The plaintiff now appeals the judgment on the ground the district court judge was in error in retroactively discharging the defendant from part of the arrears in child support which had accumulated over the three years prior to the hearing. We agree and reverse.

The court specifically stated in Halcomb v. Halcomb, 352 So.2d 1013 (La.1977), at 1015-1016:

“Although not necessarily exclusive, an acceptable procedure for reduction or modification is to proceed by contradictory motion to have the amount of future alimony reduced, modified or terminated. Cf. La.Code Civ.Pro. art. 3945.
“In Pisciotto v. Crucia, 224 La. 862, 71 So.2d 226 (1954), the question was answered as follows:
‘The jurisprudence is well settled that a judgment for alimony, as to the amount that has become past due, is the property of him in whose favor it has been given, and is protected against alteration or annulment except by the method and for the causes prescribed by law, Louisiana Code of Practice, Article 548; Snow v. Snow, 188 La. 660, 177 So. 793; Williams v. Williams, 211 La. 939, 31 So.2d 170; Gehrkin v. Gehrkin, 216 La. 950, 45 So.2d 89; Wainwright v. Wainwright, 217 La. 563, 46 So.2d 902; that the right to receive such alimony in a lump sum is not waived by plaintiff’s failure to make periodic demands on the defendant, Gehrkin v. Gehrkin, supra; and that liability cannot be avoided by simply claiming that the alimony was not due, since a reduction of alimony or a discharge from the obligation to pay may be granted only from and after the time when it is sought, by suit or in answer to a suit to enforce payment. Article 232, LSA-Civil Code; Snow v. Snow, supra, 188 La. at page 670, 177 So. 793, Gehrkin v. Gehrkin, supra:
“Until modified, therefore, the judgment awarding alimony is a determination of the rights of the parties and has acquired the authority of the thing adjudged. La.Code Civ.Pro. arts. 1841-42. Nevertheless, in another sense an alimony judgment is not final in that a modification, reduction or termination of such a judgment may be sued for. La.Civ.Code art. 160, 232. See also Wright v. Wright, 189 La. 539, 179 So. 866 (1938). In the absence of such a suit, however, the judgment cannot be altered or modified, Cotton v. Wright, 193 La. 520, 190 So. 665 (1939); Williams v. Williams, supra, except in certain instances where the award is terminated by operation of law. An example of an automatic revocation of alimony is when an award in favor of a wife is revoked when she remarries. La. Civil Code art. 160. Also, alimony pen-dente lite is terminated by the signing of a final judgment of divorce when the divorce decree makes no mention of future alimony. White v. Morris, 236 La. 767, 109 So.2d 87 (1959). However, unless automatic reduction, modification or termination is provided for by operation of law, the award remains enforceable notwithstanding that a cause for reduction may have occurred which would, upon proper suit, warrant such a reduction. Support for this rule is found in a proper regard for the integrity of judgments. Such a regard does not condone a practice which would allow those cast in judgment to invoke self-help and unilaterally relieve themselves of the obligation to com[782]*782ply. Any other rule of law would greatly impair the sanctity of judgments and the orderly processes of law. To condone such a practice would deprive the party, in whose favor the judgment has been rendered, of an opportunity to present countervailing evidence, and at the same time deny the judge an opportunity to review the award in light of the alleged mitigating cause which had developed since its rendition.”

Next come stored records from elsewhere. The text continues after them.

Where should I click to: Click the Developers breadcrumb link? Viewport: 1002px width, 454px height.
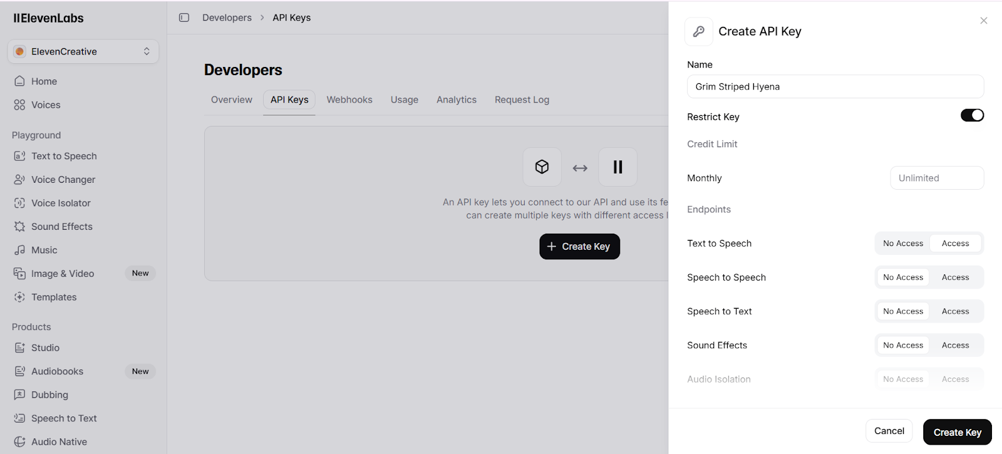[x=227, y=18]
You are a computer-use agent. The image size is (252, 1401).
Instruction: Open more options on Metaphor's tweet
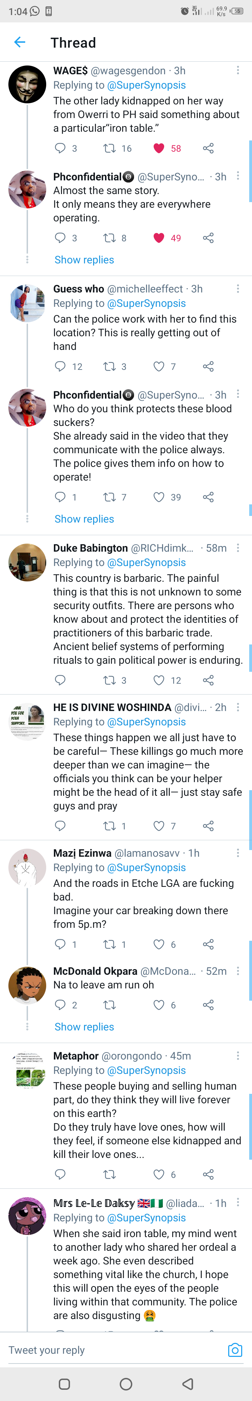[x=238, y=1056]
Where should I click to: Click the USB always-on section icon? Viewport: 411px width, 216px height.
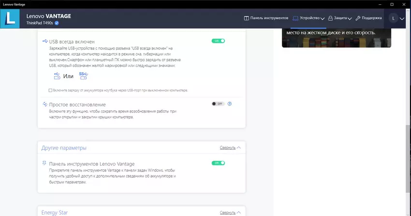point(45,42)
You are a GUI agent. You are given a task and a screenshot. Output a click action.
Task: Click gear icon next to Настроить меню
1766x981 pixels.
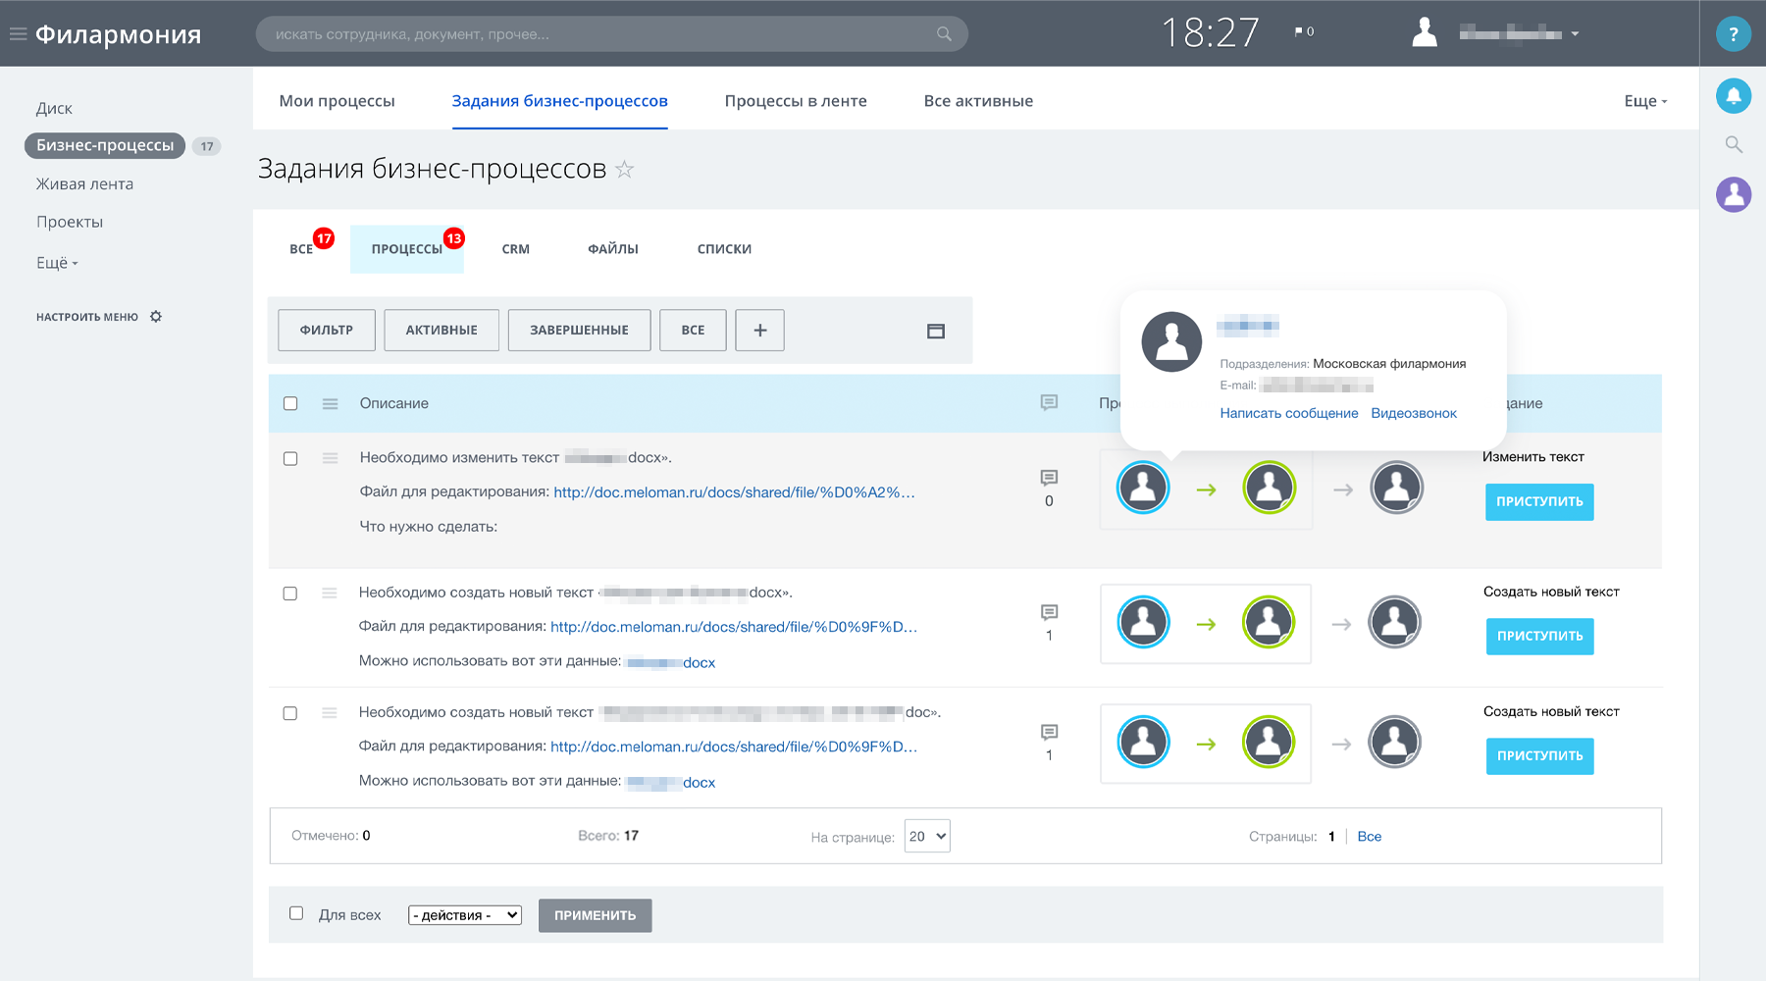[x=156, y=317]
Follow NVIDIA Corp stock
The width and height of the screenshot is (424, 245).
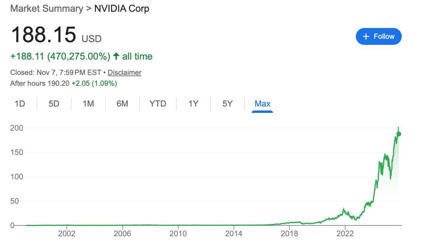click(x=378, y=37)

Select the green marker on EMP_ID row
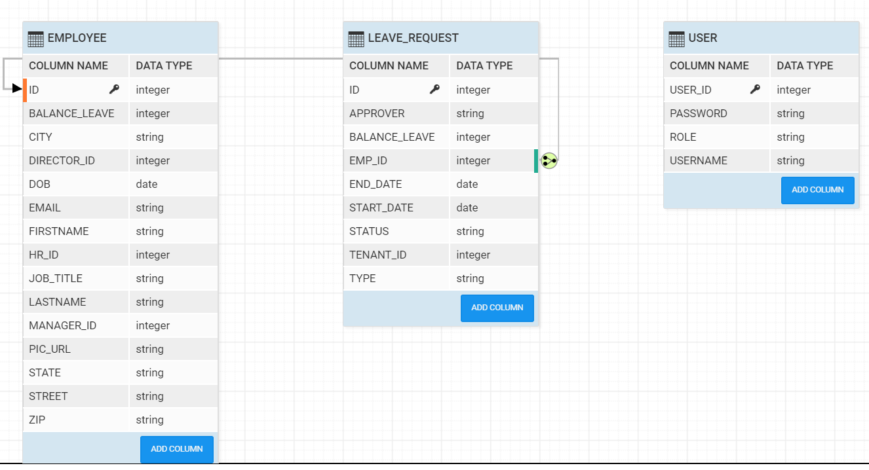(x=536, y=160)
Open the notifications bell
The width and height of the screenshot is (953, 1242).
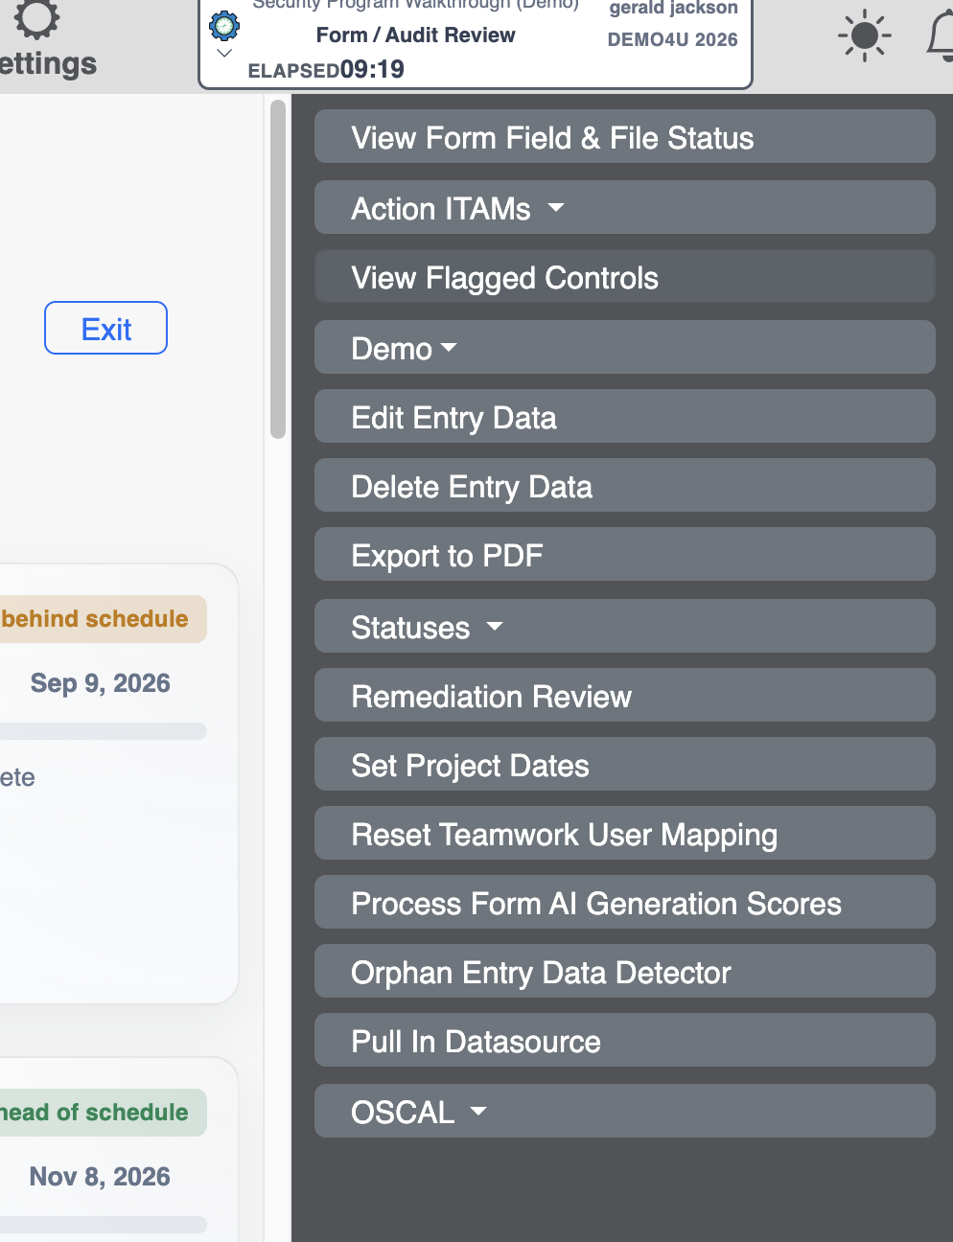tap(941, 36)
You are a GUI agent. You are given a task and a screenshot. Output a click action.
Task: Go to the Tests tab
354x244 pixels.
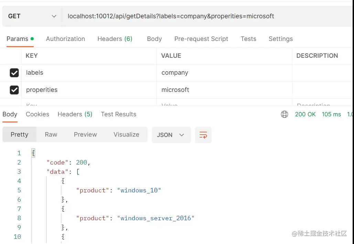[248, 39]
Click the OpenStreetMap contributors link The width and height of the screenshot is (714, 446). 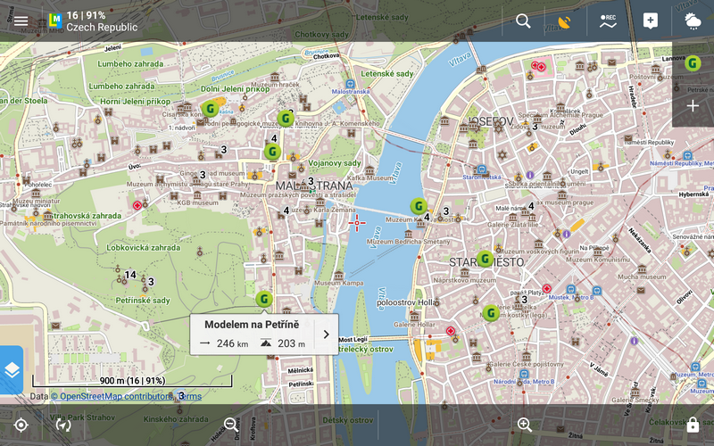point(114,396)
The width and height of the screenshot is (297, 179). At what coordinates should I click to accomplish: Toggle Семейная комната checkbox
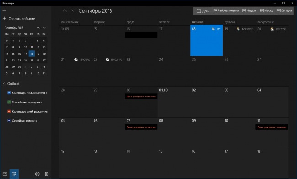point(9,120)
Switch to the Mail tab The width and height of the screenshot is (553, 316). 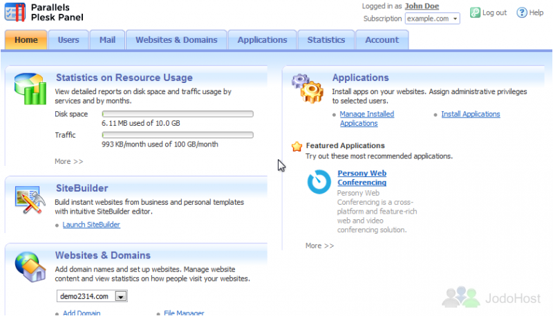[107, 40]
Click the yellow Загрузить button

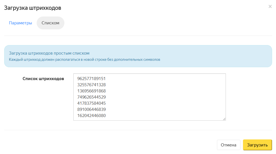[257, 145]
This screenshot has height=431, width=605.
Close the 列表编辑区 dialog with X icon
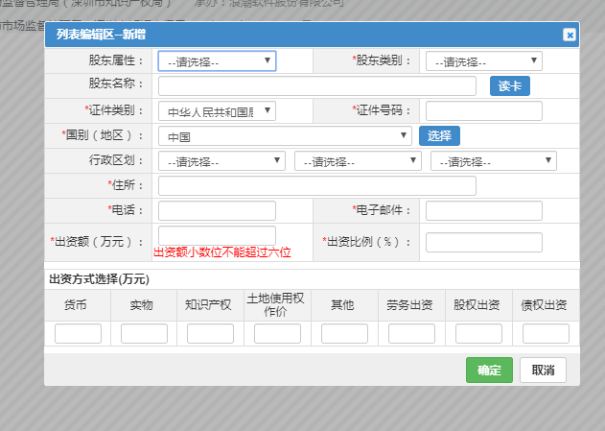[x=569, y=35]
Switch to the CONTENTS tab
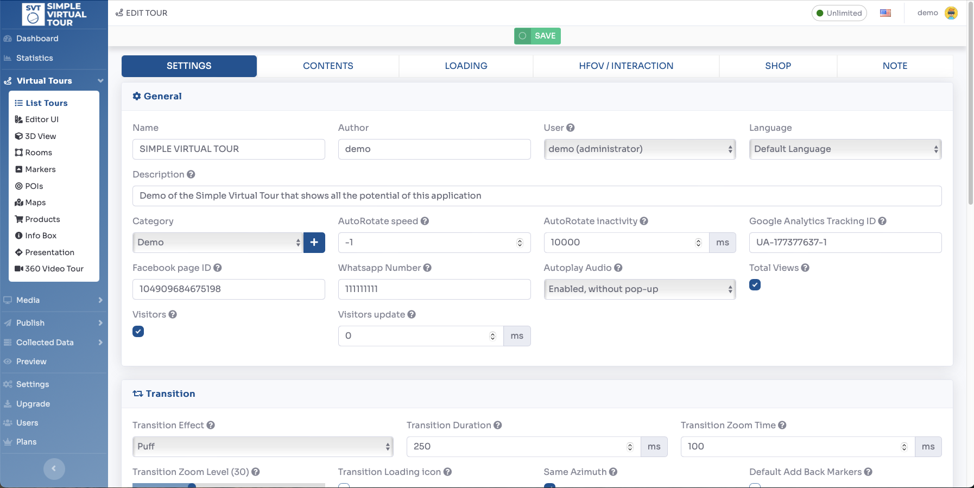 328,66
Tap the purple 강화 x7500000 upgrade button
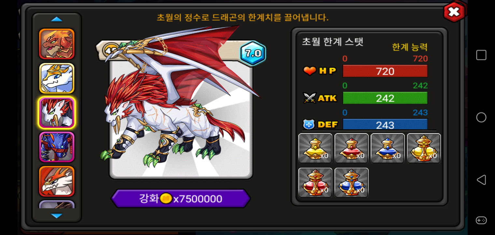495x235 pixels. tap(181, 198)
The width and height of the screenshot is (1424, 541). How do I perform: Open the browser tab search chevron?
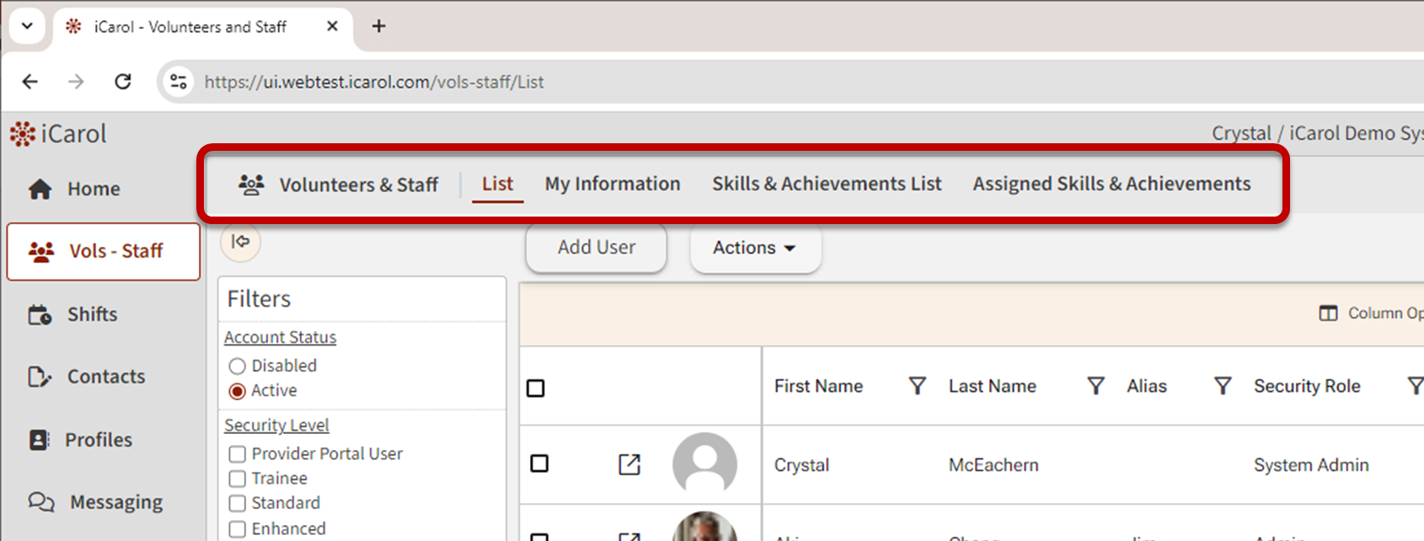[x=27, y=26]
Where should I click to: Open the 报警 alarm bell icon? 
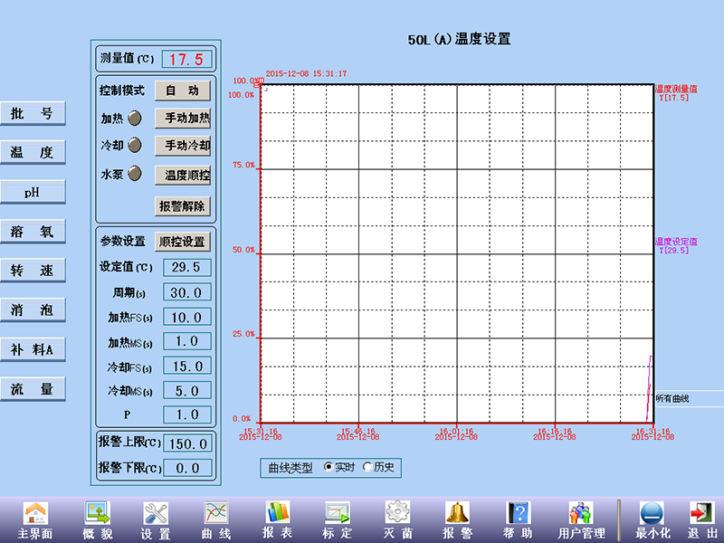457,513
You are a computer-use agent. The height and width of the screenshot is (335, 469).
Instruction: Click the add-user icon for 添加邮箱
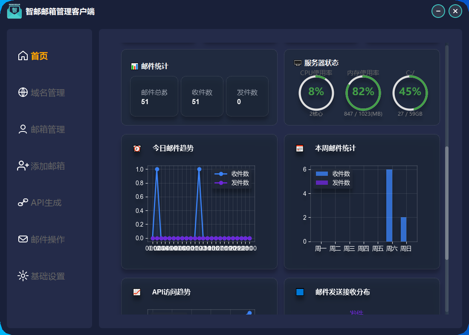click(23, 166)
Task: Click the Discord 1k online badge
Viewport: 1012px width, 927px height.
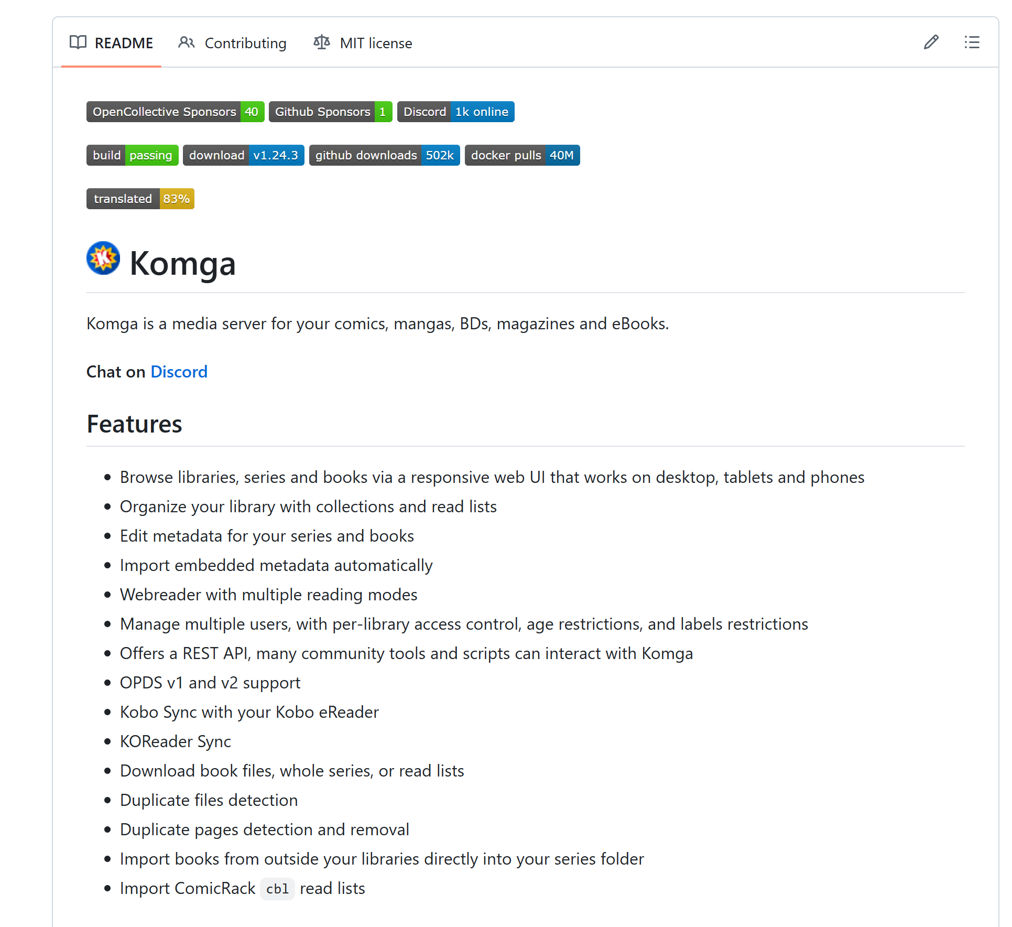Action: tap(455, 112)

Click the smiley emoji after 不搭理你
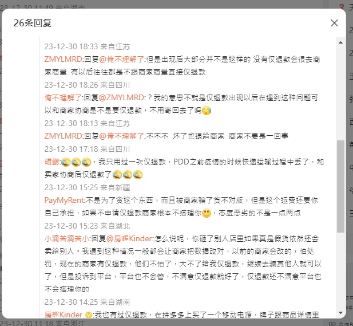pos(207,213)
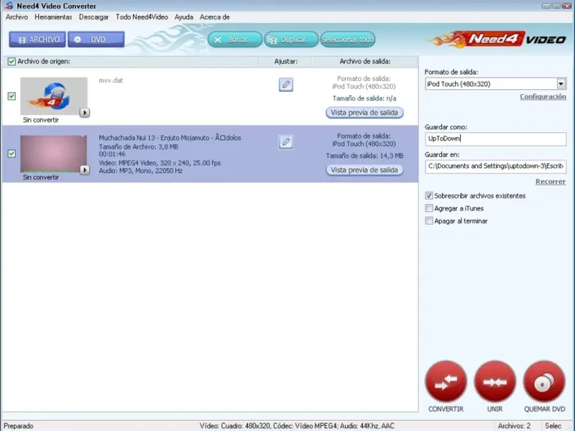The width and height of the screenshot is (575, 431).
Task: Open edit pencil icon for mvv.dat
Action: [285, 85]
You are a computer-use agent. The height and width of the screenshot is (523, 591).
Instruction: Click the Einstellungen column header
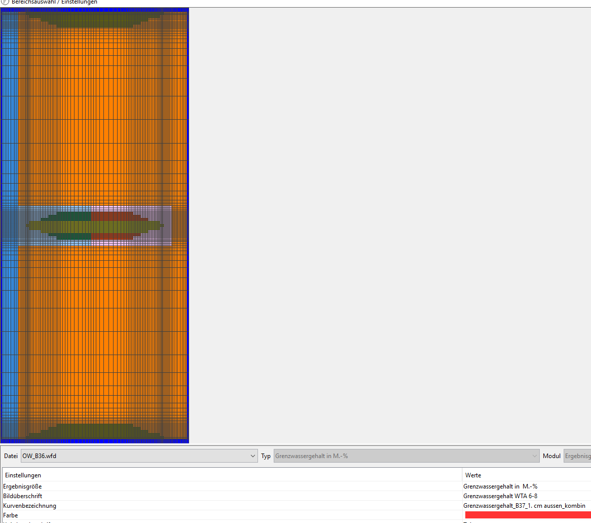(23, 475)
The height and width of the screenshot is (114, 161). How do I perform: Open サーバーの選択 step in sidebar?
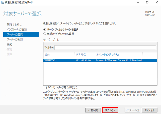15,34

In Halcomb the husband contended the wife could not sue to collect any arrearages in child support payments on behalf of children who had reached the age of majority, and the court addressed the issue of whether the husband had the right to reduce the in globo child support award proportionately as each of the four children arrived at the age of majority or became emancipated.